**EXERCISE DESCRIPTION**:
Print the records exactly as they are written.

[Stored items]
──────────

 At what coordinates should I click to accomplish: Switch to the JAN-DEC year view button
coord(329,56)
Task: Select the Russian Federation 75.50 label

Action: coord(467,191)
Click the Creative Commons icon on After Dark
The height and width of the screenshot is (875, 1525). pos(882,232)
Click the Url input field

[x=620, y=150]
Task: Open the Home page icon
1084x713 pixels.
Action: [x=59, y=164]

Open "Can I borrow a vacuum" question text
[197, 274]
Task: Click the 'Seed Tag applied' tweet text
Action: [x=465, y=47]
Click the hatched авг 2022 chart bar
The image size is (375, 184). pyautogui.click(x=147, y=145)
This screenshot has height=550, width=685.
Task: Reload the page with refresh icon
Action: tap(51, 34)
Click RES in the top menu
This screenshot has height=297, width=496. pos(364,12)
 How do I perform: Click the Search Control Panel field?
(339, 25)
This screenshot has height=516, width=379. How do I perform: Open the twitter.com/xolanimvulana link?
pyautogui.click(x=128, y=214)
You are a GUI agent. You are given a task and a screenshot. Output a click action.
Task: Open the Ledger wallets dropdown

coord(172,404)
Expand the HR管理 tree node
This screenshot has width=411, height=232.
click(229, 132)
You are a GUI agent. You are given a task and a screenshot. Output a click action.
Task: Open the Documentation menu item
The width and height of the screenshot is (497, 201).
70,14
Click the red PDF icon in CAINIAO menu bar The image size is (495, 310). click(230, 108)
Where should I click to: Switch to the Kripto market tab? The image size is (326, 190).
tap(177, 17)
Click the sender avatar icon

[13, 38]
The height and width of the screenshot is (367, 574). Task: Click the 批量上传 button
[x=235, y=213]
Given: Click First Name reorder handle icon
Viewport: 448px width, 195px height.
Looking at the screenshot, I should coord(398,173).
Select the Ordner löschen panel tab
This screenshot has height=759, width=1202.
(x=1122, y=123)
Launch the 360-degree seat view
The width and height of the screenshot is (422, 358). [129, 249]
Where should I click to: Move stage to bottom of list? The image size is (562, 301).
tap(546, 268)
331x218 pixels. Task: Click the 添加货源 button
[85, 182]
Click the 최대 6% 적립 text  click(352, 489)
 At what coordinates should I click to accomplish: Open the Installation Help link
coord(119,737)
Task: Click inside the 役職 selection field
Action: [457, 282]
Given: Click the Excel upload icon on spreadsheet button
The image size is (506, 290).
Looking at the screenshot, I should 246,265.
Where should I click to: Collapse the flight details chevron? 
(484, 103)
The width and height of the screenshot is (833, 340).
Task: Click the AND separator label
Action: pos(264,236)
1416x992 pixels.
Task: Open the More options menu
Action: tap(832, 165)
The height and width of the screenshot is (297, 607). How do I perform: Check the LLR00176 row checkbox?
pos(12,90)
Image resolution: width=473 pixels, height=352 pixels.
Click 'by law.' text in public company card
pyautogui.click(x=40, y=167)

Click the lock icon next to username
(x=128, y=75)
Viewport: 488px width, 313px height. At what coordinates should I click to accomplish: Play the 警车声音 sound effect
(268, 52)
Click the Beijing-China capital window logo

──────────

**SOLUTION TO THIS TASK**:
 At what coordinates should I click to accomplish: Switch to the JAN-DEC year view button
coord(329,56)
Task: Select the Russian Federation 75.50 label

Action: coord(467,191)
Click the Creative Commons icon on After Dark
The height and width of the screenshot is (875, 1525). pos(882,232)
Click the Url input field

[x=620, y=150]
Task: Open the Home page icon
1084x713 pixels.
Action: [x=59, y=164]

Open "Can I borrow a vacuum" question text
[197, 274]
Task: Click the 'Seed Tag applied' tweet text
Action: [x=465, y=47]
Click the hatched авг 2022 chart bar
The image size is (375, 184). pyautogui.click(x=147, y=145)
This screenshot has height=550, width=685.
Task: Reload the page with refresh icon
Action: tap(51, 34)
Click RES in the top menu
This screenshot has height=297, width=496. pos(364,12)
 How do I perform: Click the Search Control Panel field?
(339, 25)
This screenshot has height=516, width=379. How do I perform: Open the twitter.com/xolanimvulana link?
pyautogui.click(x=128, y=214)
You are a GUI agent. You are given a task and a screenshot. Output a click action.
Task: Open the Ledger wallets dropdown

coord(172,404)
Expand the HR管理 tree node
This screenshot has width=411, height=232.
click(229, 132)
You are a GUI agent. You are given a task and a screenshot. Output a click action.
Task: Open the Documentation menu item
The width and height of the screenshot is (497, 201).
70,14
Click the red PDF icon in CAINIAO menu bar The image size is (495, 310). click(230, 108)
Where should I click to: Switch to the Kripto market tab? The image size is (326, 190).
tap(177, 17)
Click the sender avatar icon

[13, 38]
The height and width of the screenshot is (367, 574). Task: Click the 批量上传 button
[x=235, y=213]
Given: Click First Name reorder handle icon
Viewport: 448px width, 195px height.
Looking at the screenshot, I should coord(398,173).
Select the Ordner löschen panel tab
This screenshot has height=759, width=1202.
(x=1122, y=123)
Launch the 360-degree seat view
The width and height of the screenshot is (422, 358). [129, 249]
Where should I click to: Move stage to bottom of list? The image size is (562, 301).
tap(546, 268)
331x218 pixels. Task: Click the 添加货源 button
[85, 182]
Click the 최대 6% 적립 text  click(352, 489)
 At what coordinates should I click to accomplish: Open the Installation Help link
coord(119,737)
Task: Click inside the 役職 selection field
Action: [457, 282]
Given: Click the Excel upload icon on spreadsheet button
The image size is (506, 290).
Looking at the screenshot, I should 246,265.
Where should I click to: Collapse the flight details chevron? 
(484, 103)
The width and height of the screenshot is (833, 340).
Task: Click the AND separator label
Action: pos(264,236)
1416x992 pixels.
Task: Open the More options menu
Action: tap(832, 165)
The height and width of the screenshot is (297, 607). How do I perform: Check the LLR00176 row checkbox?
pos(12,90)
Image resolution: width=473 pixels, height=352 pixels.
Click 'by law.' text in public company card
pyautogui.click(x=40, y=167)

Click the lock icon next to username
(x=128, y=75)
Viewport: 488px width, 313px height. At what coordinates should I click to accomplish: Play the 警车声音 sound effect
(268, 52)
Click the Beijing-China capital window logo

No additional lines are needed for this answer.